> _EXERCISE DESCRIPTION_
Continue the passage on insulin prices and drug industry blame, picking up after its final sentence.

> _DOCUMENT EXTRACT_
________________________

While blame for these absurd drug prices tend to shift depending on which part of the pharmaceutical industry is in discussion, the pharmaceutical executives point the finger at the PBMs. The executives claimed that these third-party negotiators do not pass discounts to customers but rather pocket them.

The truth of the matter is that two-thirds of all U.S. spending on drugs in 2016 was captured by drug companies. PBMs had only a measly four percent according to data provided by  Health Affairs.

“So, like monsters, my family and I rooted for offspring of the wealthy to join the broken-pancreas club,” said NYT writer Maris Kreizman. “So that diabetes would become their pet cause and their fancy friends would get involved.”

Mrs. Kreizman has lived with Type 1 Diabetes since she was nine years old. The perspective she shares gives us a riveting understanding of what similar people go through. She spent her childhood hoping for a cure but it would require a lot of money. Money that not very many people have. Only one thing has changed dramatically. The price.

“In 2017, a man from Houston died after his GoFundMe for insulin came up $50 short,” Kreizman said. “GoFundMe yielded more than 8,000 results when I searched for insulin.”

________________________

> _RECORD EXCERPTS_
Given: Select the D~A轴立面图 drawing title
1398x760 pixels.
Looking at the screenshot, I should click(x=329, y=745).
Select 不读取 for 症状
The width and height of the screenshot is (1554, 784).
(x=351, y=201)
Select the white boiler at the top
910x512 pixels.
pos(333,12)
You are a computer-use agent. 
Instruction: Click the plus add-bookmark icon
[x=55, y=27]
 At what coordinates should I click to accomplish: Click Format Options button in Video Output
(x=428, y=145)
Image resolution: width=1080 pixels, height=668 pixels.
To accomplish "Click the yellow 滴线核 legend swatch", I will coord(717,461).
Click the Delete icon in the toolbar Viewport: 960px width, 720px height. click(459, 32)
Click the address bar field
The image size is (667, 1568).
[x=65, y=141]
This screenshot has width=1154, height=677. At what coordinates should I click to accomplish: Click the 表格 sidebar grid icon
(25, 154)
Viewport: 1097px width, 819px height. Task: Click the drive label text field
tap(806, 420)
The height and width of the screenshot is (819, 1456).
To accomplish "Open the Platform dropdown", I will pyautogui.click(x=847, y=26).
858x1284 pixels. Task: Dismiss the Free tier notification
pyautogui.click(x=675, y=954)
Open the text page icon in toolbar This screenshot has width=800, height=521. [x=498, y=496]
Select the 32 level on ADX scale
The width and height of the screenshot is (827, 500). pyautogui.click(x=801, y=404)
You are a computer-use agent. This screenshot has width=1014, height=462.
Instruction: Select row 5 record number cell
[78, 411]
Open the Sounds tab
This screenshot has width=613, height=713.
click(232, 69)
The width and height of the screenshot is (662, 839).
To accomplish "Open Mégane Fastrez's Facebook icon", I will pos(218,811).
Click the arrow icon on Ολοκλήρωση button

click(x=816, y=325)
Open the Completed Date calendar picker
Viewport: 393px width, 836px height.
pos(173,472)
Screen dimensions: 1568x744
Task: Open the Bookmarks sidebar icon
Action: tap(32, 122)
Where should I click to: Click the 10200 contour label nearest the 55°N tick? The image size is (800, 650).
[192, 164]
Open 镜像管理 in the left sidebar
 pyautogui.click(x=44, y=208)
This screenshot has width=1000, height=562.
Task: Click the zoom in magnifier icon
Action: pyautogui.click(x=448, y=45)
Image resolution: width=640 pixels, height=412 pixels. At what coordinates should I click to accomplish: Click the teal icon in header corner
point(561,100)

________________________

> _RESPONSE FOR THIS EXERCISE_
Like most issues involving the nation, the solution is never easy. However, it has only gotten worse for patients, now that pharmaceutical conglomerates have been given free reign to dictate the industry. Price increases for various prescription drugs have doubled or even gone up 5000% in some cases. They know what they are doing is heinous,, but they still get away with it at the expense of human lives.

“Since I was a kid, I’ve felt unfortunate to have diabetes, but now I have to consider myself lucky because my insulin, on my husband’s insurance plan comes at a somewhat reasonable price,” Kreizman reiterates. “In 2018, I paid $740 for my prescriptions; the plan covered $14,411. Eli Lilly’s recent announcement that it will offer a generic version of its fast-acting insulin Humalog at half of the list price is too little, too late.”

Without insurance, a year’s amount of insulin is more than $15,000 – nearly the price of a new car or multiple mortgage payments. Having a life-altering disease is enough pain and struggle. Having to meet the demands of pharmaceutical companies who hold your ‘life-preserver” at ransom is the utmost abuse of power.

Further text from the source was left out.